与前几日不同,简庭宇的状态不太对。身体还在恢复中,看不出有什么大问题,但他面色凝重郁郁寡欢的可不是好兆头。

看来,性命保住之后,他开始关注现实问题,会不会成变哑巴或独臂佬,甚至于其他方面的,譬如身有残疾无法接管简家生意等。

当然,这仅是苏禾的猜测。

徐夫人早有发现,这才特意带他出来散心,以免他钻牛角尖自暴自弃。

“苏大夫,有何办法能解开他的心结?”弟弟向来被家人捧在手心当宝,一下子经历这么大的变故,他走不出来也正常。偏偏她是女流之辈,丈夫又沉心政务,虽然心疼弟弟却不懂如何开解他,真是让人操碎了心。

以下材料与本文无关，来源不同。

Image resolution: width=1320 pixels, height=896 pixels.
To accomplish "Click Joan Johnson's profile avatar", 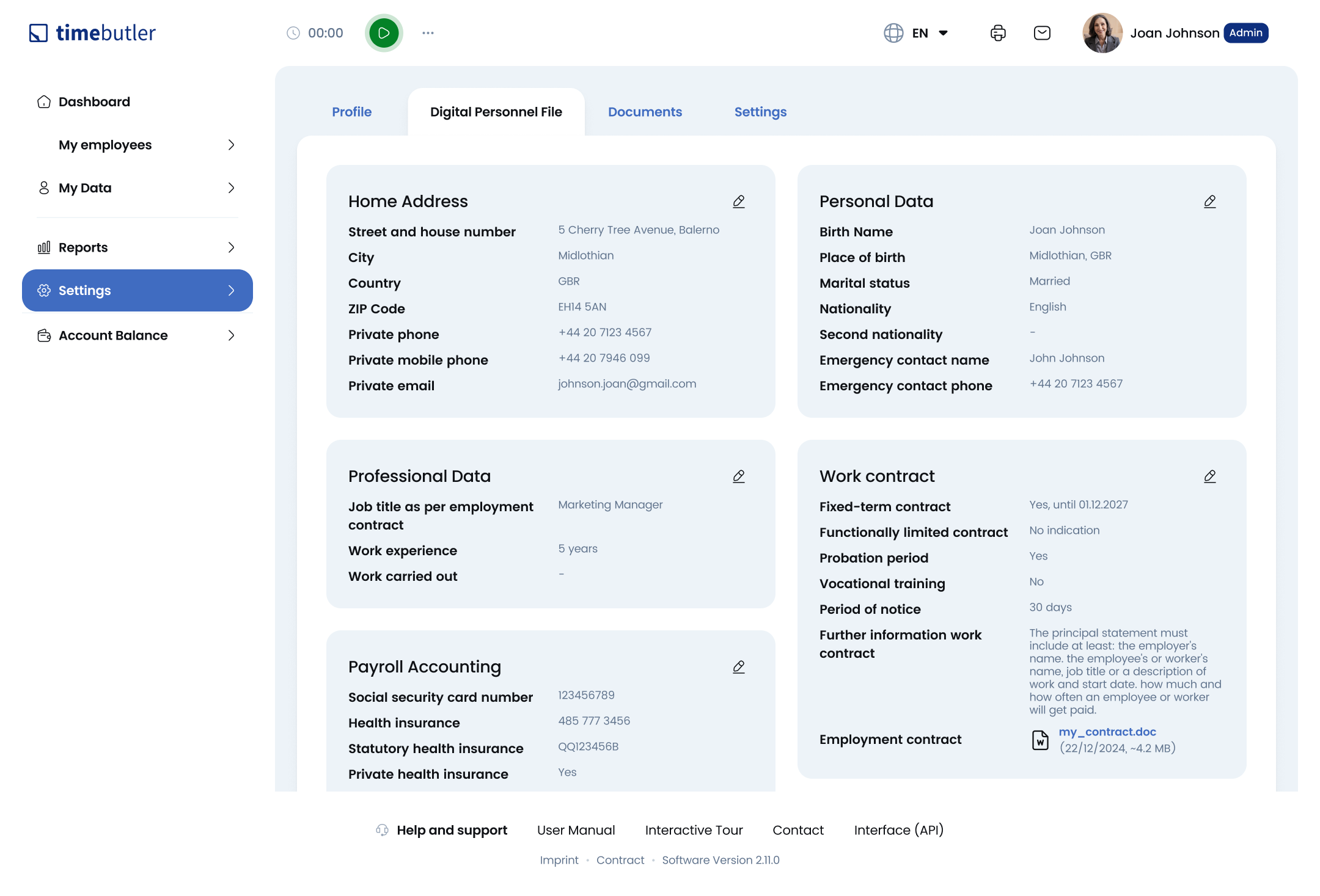I will 1102,33.
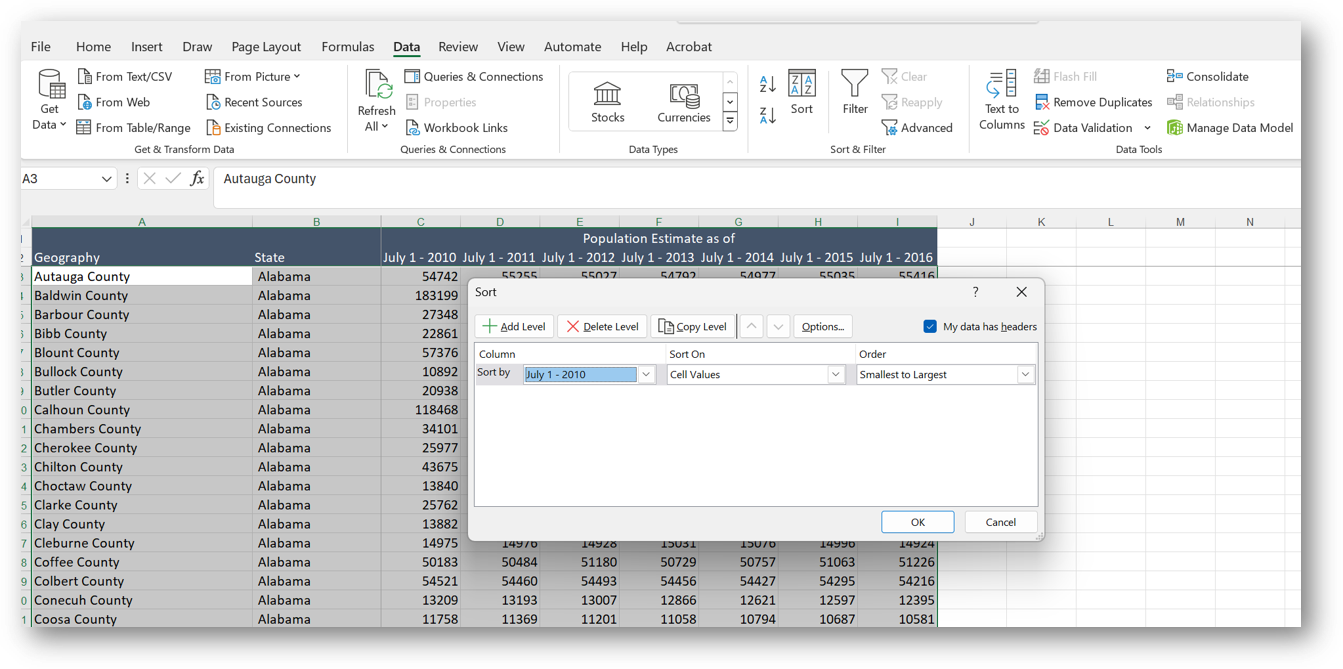Open the Sort by column dropdown
Image resolution: width=1343 pixels, height=669 pixels.
tap(644, 374)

虽然忌惮苏禾的身份,可是跟她处久了,徐夫人还真把她当朋友看。她想,苏禾也有云端掉入泥潭类似的巨变遭遇,应该可以取经借鉴的。

凭交情,苏禾远不到过问徐夫人家事的程度,这时候跳出来表忠心反而猴急了,她斟酌道:“简公子遭此巨变,心态必有起伏转折,不如寻些开心事激发他抗争病魔的斗志,或许会有意想不到的效果。”

这倒把徐夫人难住了,“不瞒苏娘子,我弟虽出身商贾之家,但心向仕途。依他现在的情况,怕是没希望参加明年的春闱会试。错过这次会试,又得再等三年,他必会心郁难舒。”